The DMCA has provisions for a copyright holder to assert ownership, at which point the
service provider needs to takedown the content. Whoever posted the content can protest
that the content was legally posted -- which is exactly what happened in this case.
However, the DMCA also says that filing a false DMCA notice opens one up to damages from
those whose content was taken down. This was in an effort to discourage false DMCA
notices. This provision was used last year against Viacom for its false takedowns on
satirical clips of the Colbert Report.
The question then, is whether or not filing a takedown notice on content that is used in a
way consistent with "fair use" is a misuse or not. Universal Music's claim is that it is not reasonable
for the copyright holder to take fair use into consideration before sending a takedown
notice. At a first pass, it sounds like the judge agrees.
As ridiculous as this whole situation is, the judge and Universal Music may be correct
under the existing law.

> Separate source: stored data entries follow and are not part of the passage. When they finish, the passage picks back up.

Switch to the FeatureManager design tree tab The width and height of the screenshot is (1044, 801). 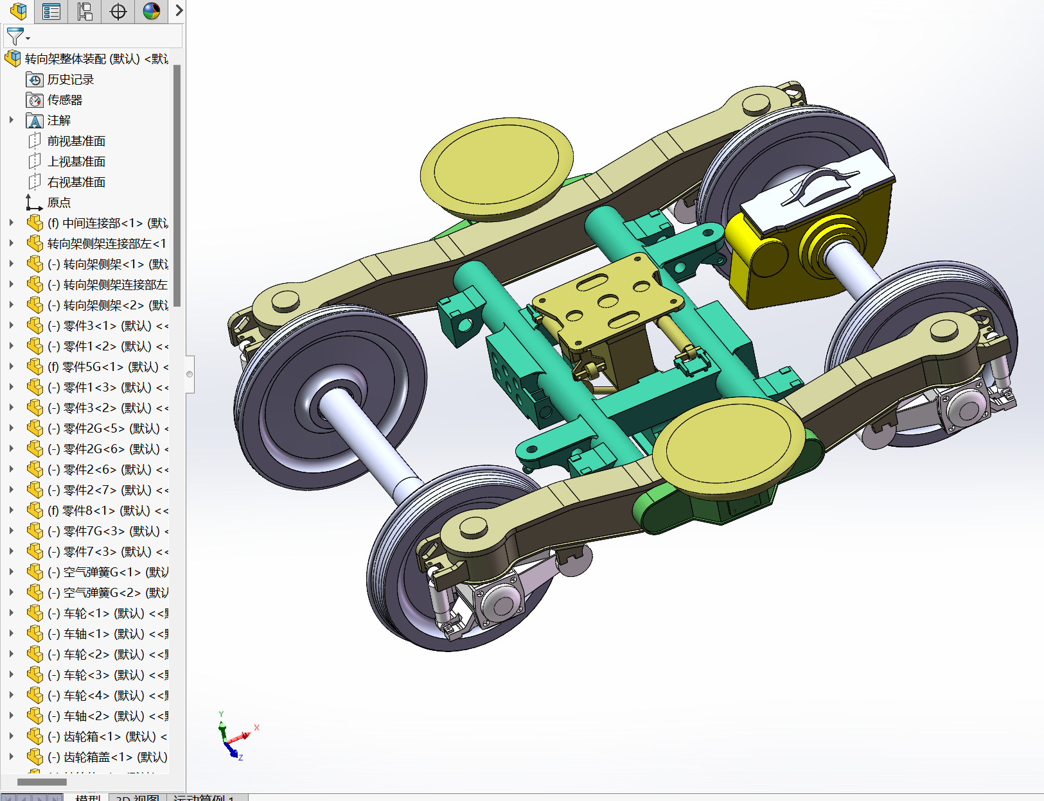coord(18,11)
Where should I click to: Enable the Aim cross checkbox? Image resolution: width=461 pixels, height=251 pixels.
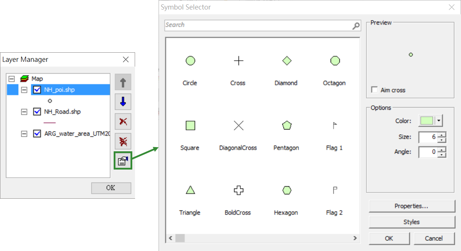(x=375, y=90)
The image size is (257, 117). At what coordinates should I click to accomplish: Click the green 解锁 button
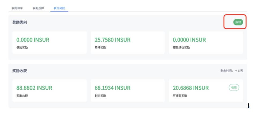click(x=238, y=22)
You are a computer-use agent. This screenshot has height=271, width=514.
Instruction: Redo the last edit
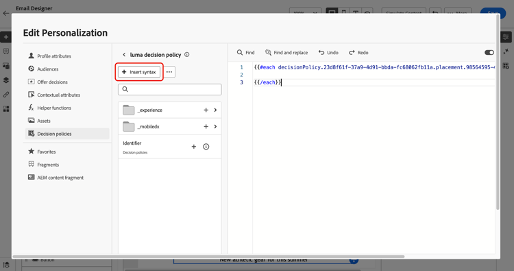click(x=358, y=53)
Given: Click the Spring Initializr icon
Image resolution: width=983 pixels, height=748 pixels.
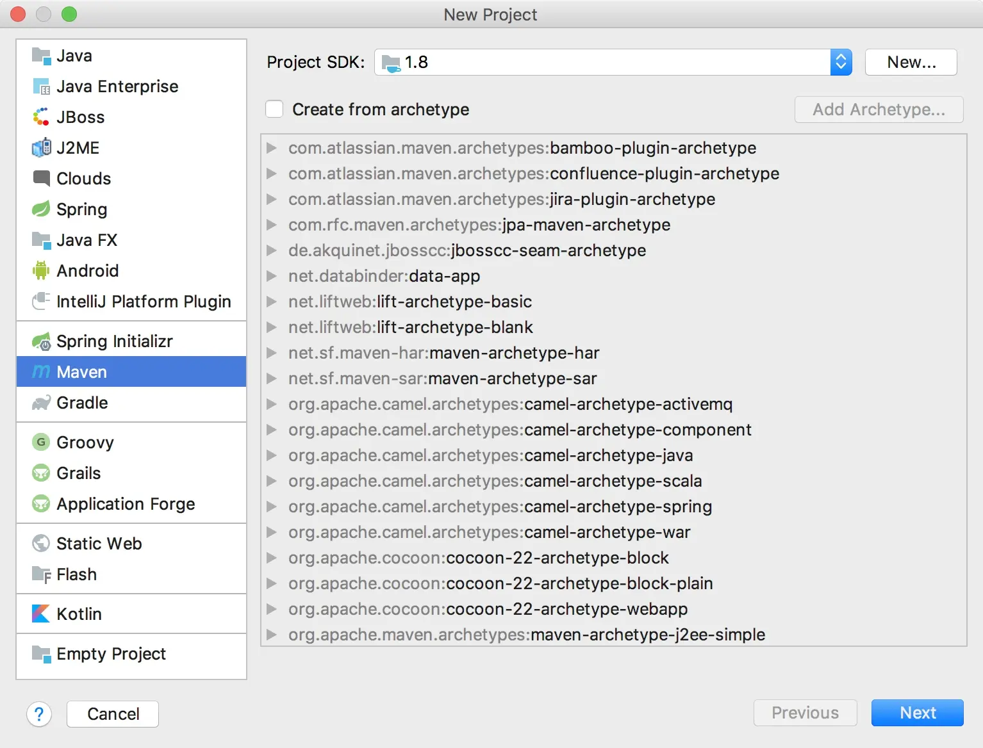Looking at the screenshot, I should [x=41, y=341].
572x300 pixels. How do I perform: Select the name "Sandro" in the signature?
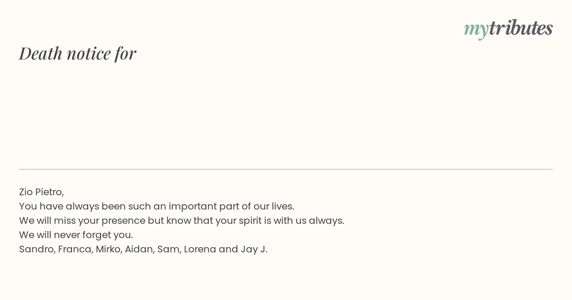pos(36,249)
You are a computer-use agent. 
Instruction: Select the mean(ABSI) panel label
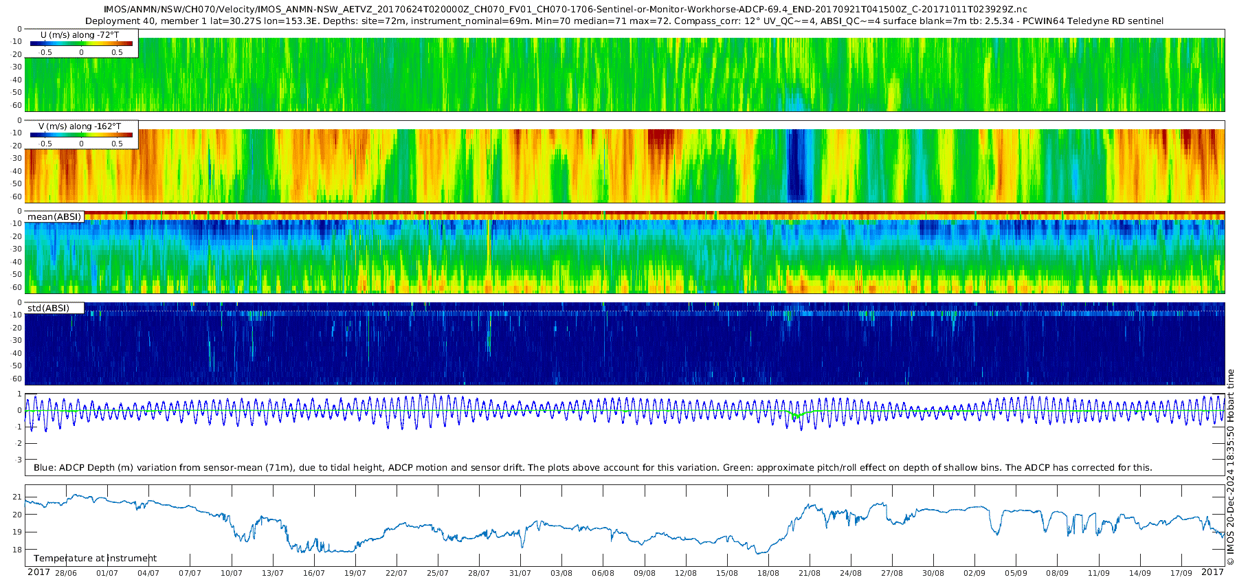coord(54,217)
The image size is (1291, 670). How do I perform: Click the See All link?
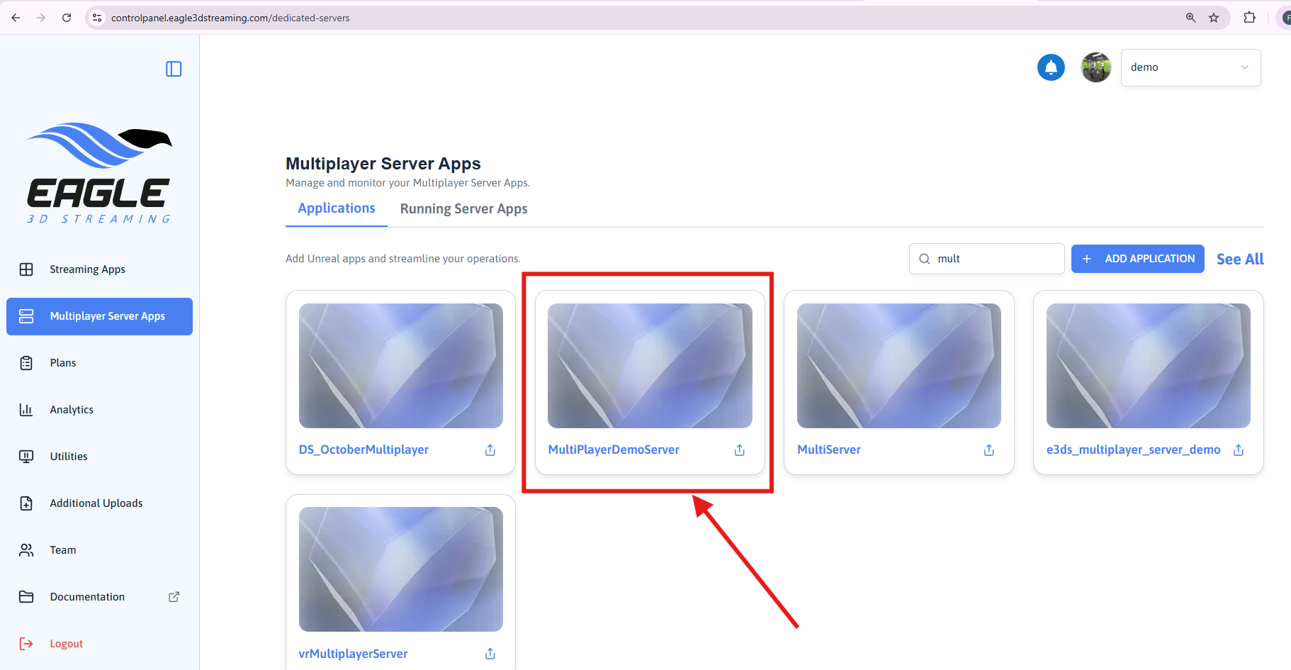click(x=1240, y=259)
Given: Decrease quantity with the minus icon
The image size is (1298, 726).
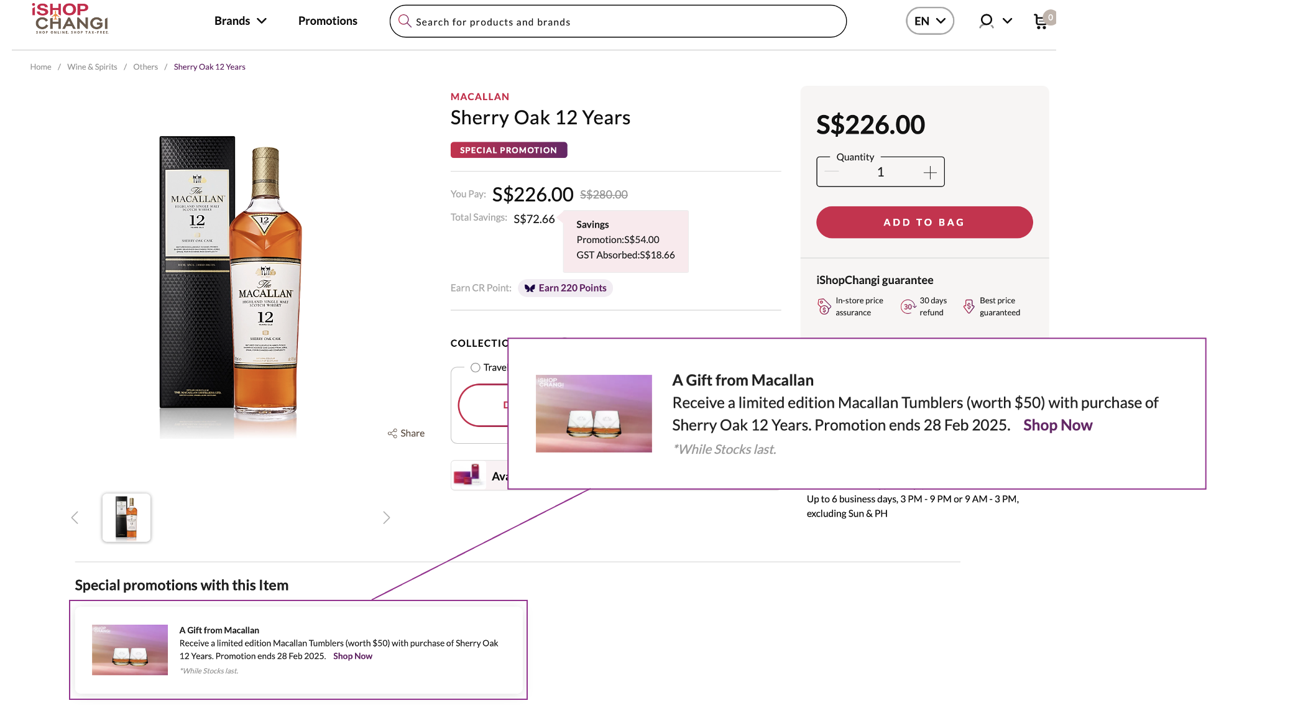Looking at the screenshot, I should pos(832,172).
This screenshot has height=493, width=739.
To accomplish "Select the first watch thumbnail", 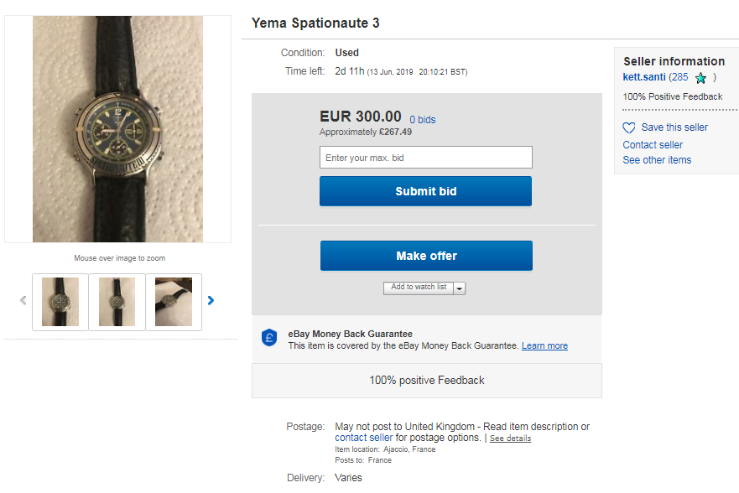I will [60, 302].

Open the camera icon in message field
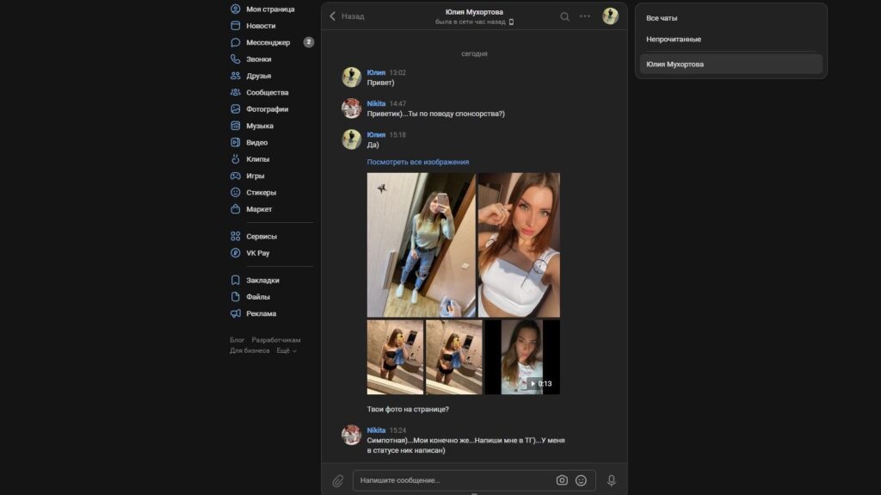pos(562,480)
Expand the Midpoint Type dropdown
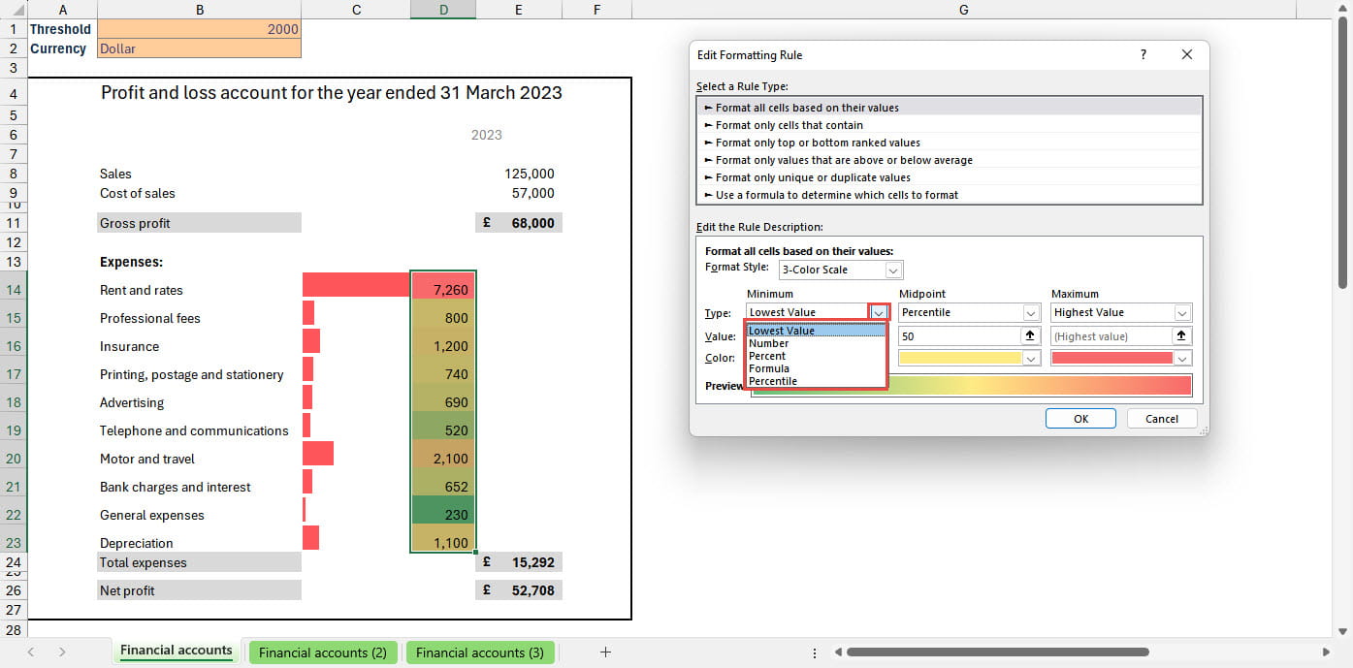The width and height of the screenshot is (1353, 668). point(1030,313)
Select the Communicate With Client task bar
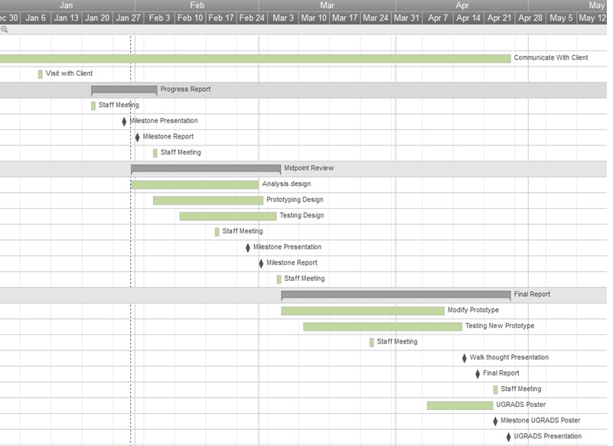The image size is (613, 446). [253, 58]
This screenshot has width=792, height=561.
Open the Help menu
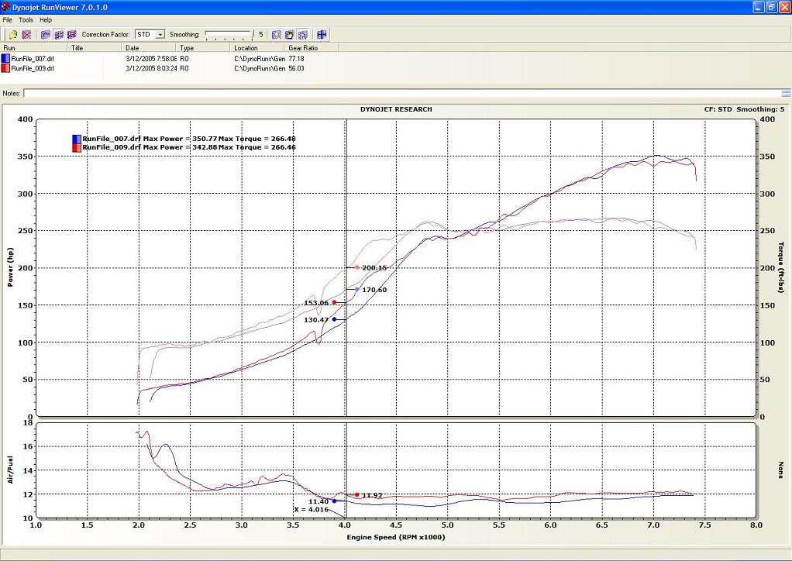point(46,19)
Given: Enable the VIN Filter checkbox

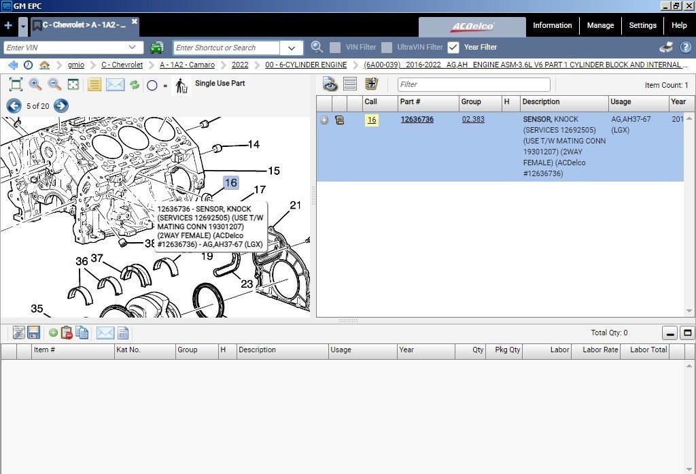Looking at the screenshot, I should click(335, 48).
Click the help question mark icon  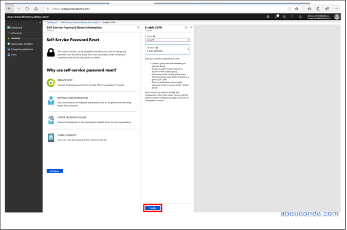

There isn't anything in the law that says the copyright holder
needs to take into account the user's defenses. It just says they need to be the
legitimate copyright holder (which Universal Music is).
The real problem, then, in this story isn't Universal Music's actions (though Universal
was acting in a rather heavy handed manner in getting the video taken down), but with the
DMCA itself that forces a takedown before the user gets to respond with a defense. It's
this "notice and takedown" provision that's a problem. If, instead, we had a "notice and
notice" provision that allowed the user to respond before the takedown occurred, it would
be a lot more reasonable and would avoid ridiculous situations such as this one.